■ **EXTRACT PROVIDED**
****************************************

Ain’t Nobody Got Time For That
You’ve dialled into your third MS Teams call of the day. An hour later you hang-up, wondering what the purpose of it was. Don’t worry, you think, maybe it will be more useful next week? We’ve all been there, and yet we resolve to continue to attend. Before we delve into the Scrum events, I feel it is useful to share some tips that Elon Musk told his Tesla employees:
Stop big meetings. Ditch frequent meetings. Leave a meeting if you’re not contributing. Drop jargon. Communicate directly, irrespective of hierarchy. Follow logic, not rules.
For those who aren’t aware of Musk’s charismatic leadership style, his approach is founded on empowering individuals and teams to get stuff done. His employees can expect their management to give them what they need and not stand in their way, but importantly, the team must find out what they need and make it transparent. Everyone is accountable – and this is where Scrum comes in.
Scrum Teams are effective when they self-manage. Sadly, it is a concept that is commonly misunderstood; mistaking it to mean that the team manages their entire existence without support from their organisation – this is not the case. Self-management is when a team decides who does what, when and how and importantly, the Scrum events underpin this concept. In complex environments (where more is unknown than known), having the people closest to the problem is vital. The ability to pivot rapidly, supported by a rapid time to market and tight quality controls is the core of what Business Agility actually means.

****************************************

■ **INFORMATION SHOWN**
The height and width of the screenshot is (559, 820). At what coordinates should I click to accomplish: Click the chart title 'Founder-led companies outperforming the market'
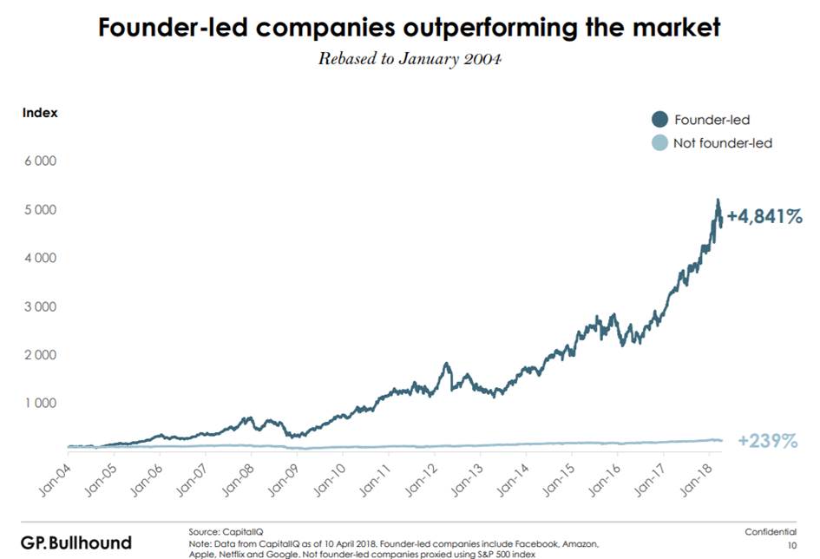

****************************************

■ **CHALLENGES**
a - Answer these questions from the article on meetings and Scrum, one answer per line:
(i) Which calling app is named in the opening scene?
(ii) What do Musk's tips say to do if you're not contributing to a meeting?
(iii) How does the article define self-management?
b - Do these statements agree with the article on meetings and Scrum? Answer yes or no for each, and quote the words that settle it.
(i) Musk's tips call for holding frequent meetings.
(ii) A self-managing Scrum Team runs its whole existence without support from its organisation.
(iii) The article describes complex environments as ones where more is unknown than known.
c - Carry on writing the article on meetings and Scrum from the point where it stops.

■ **RESPONSES IN ORDER**
a -
(i) MS Teams
(ii) Leave the meeting.
(iii) A team decides who does what, when and how.

b -
(i) No: "Ditch frequent meetings."
(ii) No: "mistaking it to mean that the team manages their entire existence without support from their organisation – this is not the case."
(iii) Yes: "(where more is unknown than known)"

c -
But – and there’s a big but, when Scrum Teams aren’t empowered to self-manage and control their own destiny, value will always suffer. The reason is because of Scrum’s underlying empirical feedback loop that requires frequent transparency, inspection and adaptation, but it is common for our users to be too busy to help us to inspect our work. Consequently, the Scrum events become less impactful, more formulaic and eventually get to a point where a team will say ‘can we just squish these two meetings together?’. For a Scrum Master, that is a spark about to ignite a wildfire – your team are now at a point where they don’t see the value in each Scrum event so they want to shorten them.
For those interested in why it is called a Scrum ‘event’ rather than a ‘meeting’, it’s partly down to psychology (events sound more important and impactful) but also because each has a clear outcome and actions. When there becomes a feeling of ‘ain’t nobody got time for that’ then we are missing an opportunity for our team to be able to deal with volatility and uncertainty. Things change, and the events help us to formally decide on the adaptations we need to make to improve our value offering and increase our return on investment. Scrum provides five of these events that are part of the framework, can you name them?
Daily Scrum – A 15-minute timeboxed event for the Developers (the Scrum Master and Product may attend but typically don’t participate) for them to inspect the progress made towards their Sprint Backlog in the previous 24h. Their discussions focus on the Sprint Goal and may result in items being added or removed from the Sprint Backlog.
Sprint Planning – An 8-hour timeboxed event for the entire Scrum Team to discuss the Why (Sprint Goal), What (Sprint Backlog) and How (the plan) for the Sprint. It takes a long time and when done well, mitigates the need for additional meetings.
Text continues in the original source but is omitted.